**Page text**
## begin
Taylor, John Edward (DNB00)

TAYLOR, JOHN EDWARD (1791–1844), founder of the ‘Manchester Guardian,’ was born at Ilminster, Somerset, on 11 Sept. 1791. His father, John Taylor, had, after acting as classical tutor in Daventry academy, become a minister of the English presbyterian church, but at Ilminster adopted the tenets of the Society of Friends, in connection with which he afterwards took up schoolwork at Bristol and Manchester. His wife, Mary Scott, was an intimate friend and correspondent of Anna Seward [q. v.] She printed a poetical review of eminent female writers, entitled ‘The Female Advocate’ (1774), and intended to supplement ‘The Feminead’ of John Duncombe [q. v.] She also wrote an epic, ‘The Messiah,’ in two books (1788), and other verse (Miss Seward, Letters, 1811, i. 133, 185, 294, ii. 88, 118, 228, 344, iii. 93, 310).
## end
**Dataset content**
## begin
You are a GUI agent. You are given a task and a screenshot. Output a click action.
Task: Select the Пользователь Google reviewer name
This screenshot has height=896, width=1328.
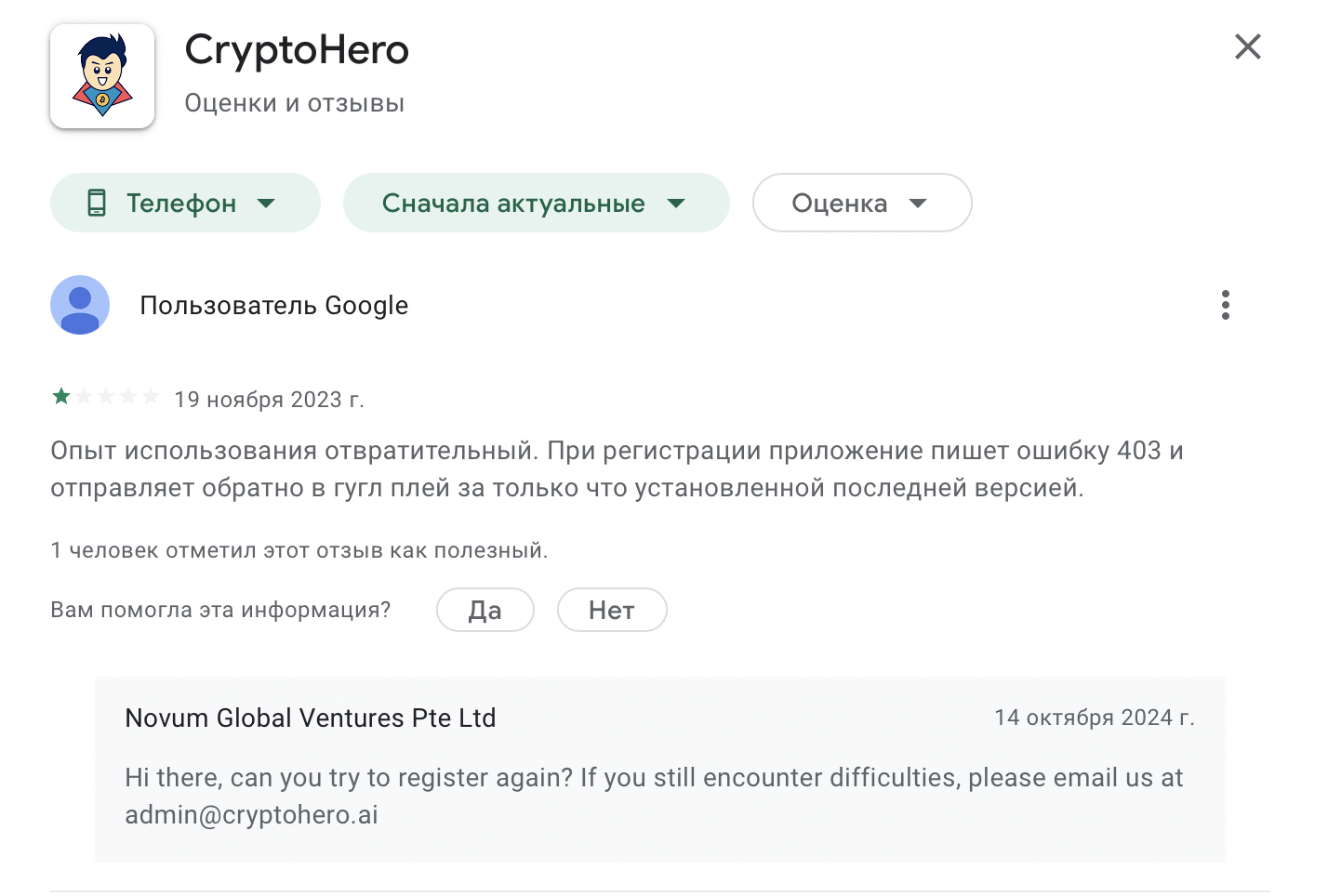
## end
**Tasks to carry out**
- A) List every title that appears in single quotation marks in the entry on John Edward Taylor.
- B) Reproduce the passage of the entry on John Edward Taylor from "TAYLOR, JOHN EDWARD (1791–1844), founder" to "iii. 93, 310).".
The material above bears no relation to the entry on John Edward Taylor.

**Results in order**
- A)
- 'Manchester Guardian'
- 'The Female Advocate'
- 'The Feminead'
- 'The Messiah'

- B)
TAYLOR, JOHN EDWARD (1791–1844), founder of the ‘Manchester Guardian,’ was born at Ilminster, Somerset, on 11 Sept. 1791. His father, John Taylor, had, after acting as classical tutor in Daventry academy, become a minister of the English presbyterian church, but at Ilminster adopted the tenets of the Society of Friends, in connection with which he afterwards took up schoolwork at Bristol and Manchester. His wife, Mary Scott, was an intimate friend and correspondent of Anna Seward [q. v.] She printed a poetical review of eminent female writers, entitled ‘The Female Advocate’ (1774), and intended to supplement ‘The Feminead’ of John Duncombe [q. v.] She also wrote an epic, ‘The Messiah,’ in two books (1788), and other verse (Miss Seward, Letters, 1811, i. 133, 185, 294, ii. 88, 118, 228, 344, iii. 93, 310).